__Selected excerpt__.
- - - -

Hi
I tried this and it worked well in my case.
Represent all numbers as 3 units: X,Y and Z, where the value of the number is given by
X + Y/Z. Using this I could highly optimize my extensive calculations to fit into the limited ROM. You can also optimize by limiting the size in bytes of X,Y and Z as per their practically maximum possible values. Another advantage of this method is that with repeated divisions, one could extend the resolution indefinitely. However, I realize that this is not the most suitable solution, as multi-byte divisions are still not properly accounted for.

- - - -

__Entries__.
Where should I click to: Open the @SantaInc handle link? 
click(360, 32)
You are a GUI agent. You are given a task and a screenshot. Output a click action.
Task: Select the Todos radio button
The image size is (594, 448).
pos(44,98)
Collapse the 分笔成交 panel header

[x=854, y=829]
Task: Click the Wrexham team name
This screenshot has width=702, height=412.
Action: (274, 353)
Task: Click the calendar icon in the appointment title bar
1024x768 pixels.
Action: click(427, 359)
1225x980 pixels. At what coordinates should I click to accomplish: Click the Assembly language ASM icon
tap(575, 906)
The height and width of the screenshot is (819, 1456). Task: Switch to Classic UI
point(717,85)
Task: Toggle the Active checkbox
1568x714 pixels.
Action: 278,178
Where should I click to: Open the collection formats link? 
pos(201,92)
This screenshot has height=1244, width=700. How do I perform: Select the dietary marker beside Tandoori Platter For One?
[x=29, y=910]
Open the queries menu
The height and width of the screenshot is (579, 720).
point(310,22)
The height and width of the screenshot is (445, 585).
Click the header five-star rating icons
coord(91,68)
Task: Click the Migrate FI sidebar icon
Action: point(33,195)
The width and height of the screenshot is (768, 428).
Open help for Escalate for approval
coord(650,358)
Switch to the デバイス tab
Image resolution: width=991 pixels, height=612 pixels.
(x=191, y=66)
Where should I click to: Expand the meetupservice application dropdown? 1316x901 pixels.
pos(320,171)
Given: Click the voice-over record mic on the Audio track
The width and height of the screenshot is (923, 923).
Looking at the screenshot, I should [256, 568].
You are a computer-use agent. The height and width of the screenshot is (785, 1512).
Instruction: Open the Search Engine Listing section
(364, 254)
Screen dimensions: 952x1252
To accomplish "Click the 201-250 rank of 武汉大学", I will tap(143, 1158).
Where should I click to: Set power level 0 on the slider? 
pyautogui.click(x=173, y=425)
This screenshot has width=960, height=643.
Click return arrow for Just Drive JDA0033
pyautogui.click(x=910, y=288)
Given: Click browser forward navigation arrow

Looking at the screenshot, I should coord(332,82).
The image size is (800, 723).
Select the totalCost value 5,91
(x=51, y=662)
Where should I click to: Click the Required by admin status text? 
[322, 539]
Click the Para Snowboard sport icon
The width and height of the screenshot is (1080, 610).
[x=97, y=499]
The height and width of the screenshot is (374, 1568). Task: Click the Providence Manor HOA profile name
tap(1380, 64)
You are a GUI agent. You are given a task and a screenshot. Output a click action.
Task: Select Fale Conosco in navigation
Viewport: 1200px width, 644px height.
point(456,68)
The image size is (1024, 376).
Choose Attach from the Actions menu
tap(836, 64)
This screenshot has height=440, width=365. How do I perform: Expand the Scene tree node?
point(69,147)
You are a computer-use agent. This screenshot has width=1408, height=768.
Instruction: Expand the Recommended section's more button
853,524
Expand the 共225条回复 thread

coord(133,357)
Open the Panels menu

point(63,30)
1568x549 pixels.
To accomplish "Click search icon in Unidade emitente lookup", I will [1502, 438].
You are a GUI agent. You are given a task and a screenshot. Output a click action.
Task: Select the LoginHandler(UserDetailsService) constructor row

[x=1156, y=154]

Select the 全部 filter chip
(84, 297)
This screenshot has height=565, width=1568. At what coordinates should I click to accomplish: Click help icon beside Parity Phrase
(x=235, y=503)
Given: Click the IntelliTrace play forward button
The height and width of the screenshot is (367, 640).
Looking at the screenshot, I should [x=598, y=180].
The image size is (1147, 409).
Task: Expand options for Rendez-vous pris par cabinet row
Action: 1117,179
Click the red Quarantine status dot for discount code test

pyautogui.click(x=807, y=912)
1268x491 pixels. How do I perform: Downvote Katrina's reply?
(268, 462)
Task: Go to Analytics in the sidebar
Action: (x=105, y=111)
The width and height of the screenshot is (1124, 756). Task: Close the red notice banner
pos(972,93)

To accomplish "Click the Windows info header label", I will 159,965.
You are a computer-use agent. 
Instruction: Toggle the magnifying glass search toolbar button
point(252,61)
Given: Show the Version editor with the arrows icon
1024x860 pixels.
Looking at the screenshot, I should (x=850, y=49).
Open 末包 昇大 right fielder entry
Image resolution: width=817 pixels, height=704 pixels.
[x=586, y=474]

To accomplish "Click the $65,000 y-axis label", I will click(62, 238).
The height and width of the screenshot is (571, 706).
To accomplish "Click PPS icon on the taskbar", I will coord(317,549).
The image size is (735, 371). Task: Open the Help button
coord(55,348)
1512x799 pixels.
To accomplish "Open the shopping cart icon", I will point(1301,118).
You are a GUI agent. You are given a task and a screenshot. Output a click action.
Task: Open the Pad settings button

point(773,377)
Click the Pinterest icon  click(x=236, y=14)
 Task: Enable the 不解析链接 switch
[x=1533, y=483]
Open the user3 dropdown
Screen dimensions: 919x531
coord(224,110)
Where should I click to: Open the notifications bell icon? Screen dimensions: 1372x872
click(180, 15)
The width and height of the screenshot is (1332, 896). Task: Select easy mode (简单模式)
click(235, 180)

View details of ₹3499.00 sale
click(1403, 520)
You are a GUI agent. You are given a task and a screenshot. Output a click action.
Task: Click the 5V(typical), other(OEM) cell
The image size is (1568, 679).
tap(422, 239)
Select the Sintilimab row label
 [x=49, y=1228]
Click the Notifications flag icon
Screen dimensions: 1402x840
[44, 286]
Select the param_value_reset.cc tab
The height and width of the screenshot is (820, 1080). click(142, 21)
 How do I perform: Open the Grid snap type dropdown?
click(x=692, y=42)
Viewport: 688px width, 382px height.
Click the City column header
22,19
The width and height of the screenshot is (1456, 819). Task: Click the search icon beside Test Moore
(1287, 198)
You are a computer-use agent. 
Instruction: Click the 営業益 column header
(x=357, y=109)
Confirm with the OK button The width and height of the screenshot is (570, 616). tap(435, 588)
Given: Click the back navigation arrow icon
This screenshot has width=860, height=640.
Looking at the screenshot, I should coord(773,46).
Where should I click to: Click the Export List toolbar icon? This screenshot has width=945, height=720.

- - - -

__Tasks and exercises__.
1 > Duplicate the part of the forum post on number representation between "Represent all numbers" and "properly accounted for.", inclusive.
2 > In the forum post on number representation, what did the extensive calculations have to fit into?
3 > List every letter that the forum post on number representation uses to name the units of a number.

__Answers for the tasks__.
1 >
Represent all numbers as 3 units: X,Y and Z, where the value of the number is given by
X + Y/Z. Using this I could highly optimize my extensive calculations to fit into the limited ROM. You can also optimize by limiting the size in bytes of X,Y and Z as per their practically maximum possible values. Another advantage of this method is that with repeated divisions, one could extend the resolution indefinitely. However, I realize that this is not the most suitable solution, as multi-byte divisions are still not properly accounted for.

2 > The limited ROM.

3 > X, Y, Z